Tropea, il Consiglio di Stato conferma: lo scioglimento per mafia è definitivo


La parola “fine” sulla vicenda amministrativa di Tropea arriva da Palazzo Spada. La Terza Sezione del Consiglio di Stato ha respinto l’appello presentato dall’ex sindaco, insieme ad altri ex amministratori e consiglieri, confermando in via definitiva la legittimità del decreto di scioglimento del Consiglio comunale per infiltrazioni mafiose.

​Il verdetto dei giudici
​Il massimo organo di giustizia amministrativa ha blindato la decisione assunta precedentemente dal Governo, rigettando le istanze che miravano a ribaltare il provvedimento.

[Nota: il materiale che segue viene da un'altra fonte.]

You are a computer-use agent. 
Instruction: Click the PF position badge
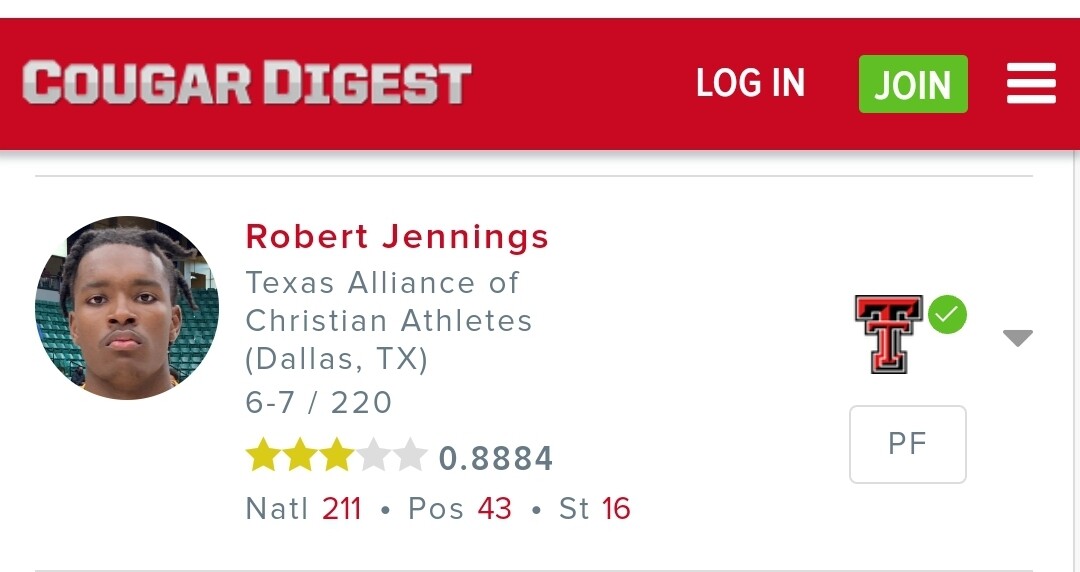tap(908, 445)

Secondo i giudici, il quadro delineato dalle relazioni prefettizie presenterebbe elementi solidi e sufficienti a giustificare la misura straordinaria, volta a salvaguardare l’ente locale da condizionamenti della criminalità organizzata.

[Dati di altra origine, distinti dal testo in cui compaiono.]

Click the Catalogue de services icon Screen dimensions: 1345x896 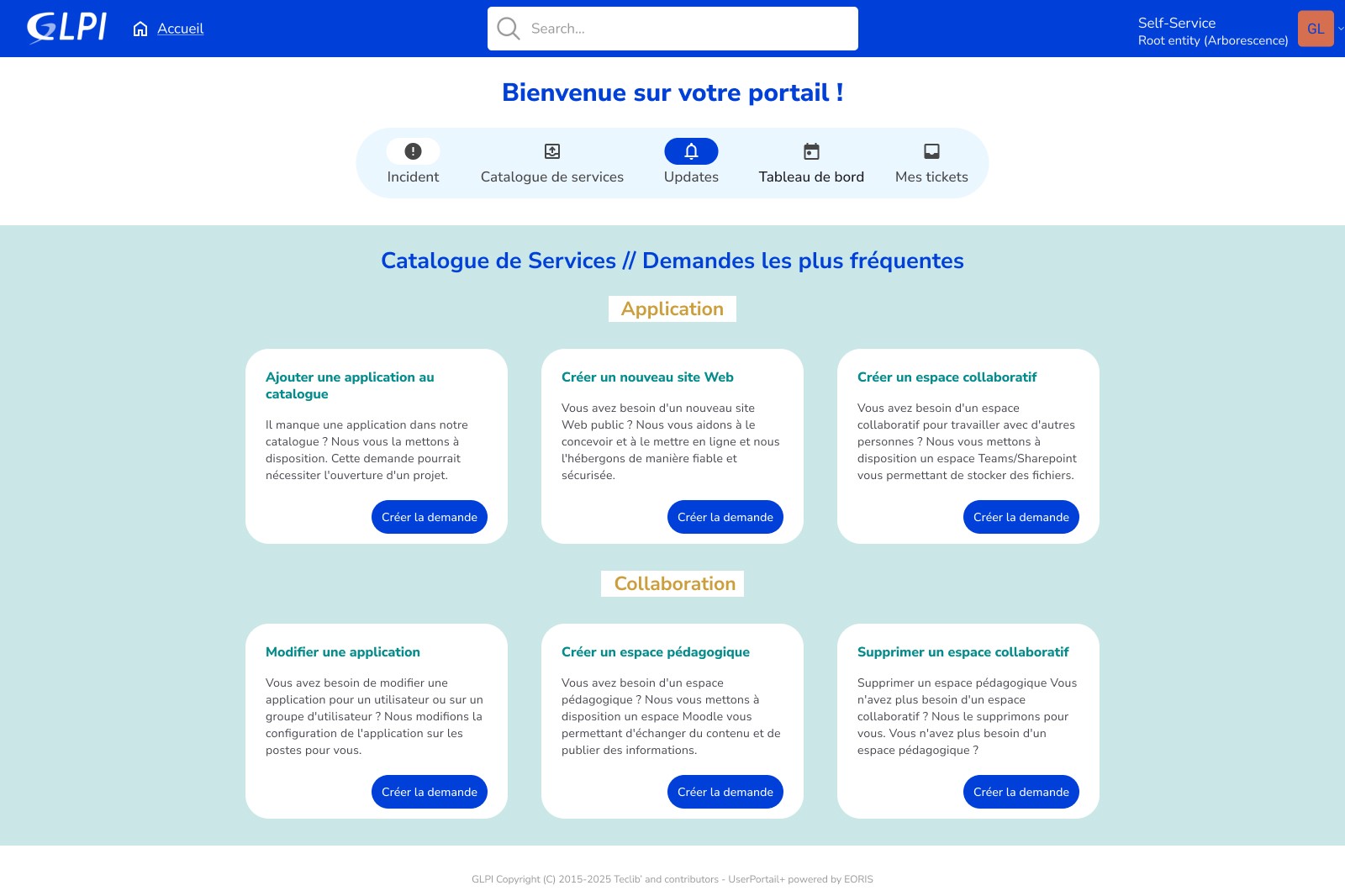pos(552,151)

Resta la gestione commissariale
​Con questa sentenza, viene meno ogni possibilità di reintegro per la precedente giunta. La triade commissariale, già insediata alla guida della “Perla del Tirreno”, resterà in carica per l’intera durata del mandato prevista dalla legge, traghettando il Comune verso nuove elezioni solo al termine del periodo di commissariamento.

​Le reazioni
​La decisione segna un punto di non ritorno per la politica locale. Se da un lato l’ex amministrazione ha sempre rivendicato la correttezza del proprio operato definendo il provvedimento “ingiusto”, la sentenza del Consiglio di Stato chiude il cerchio giuridico, ribadendo la prevalenza delle esigenze di legalità e trasparenza nelle istituzioni pubbliche.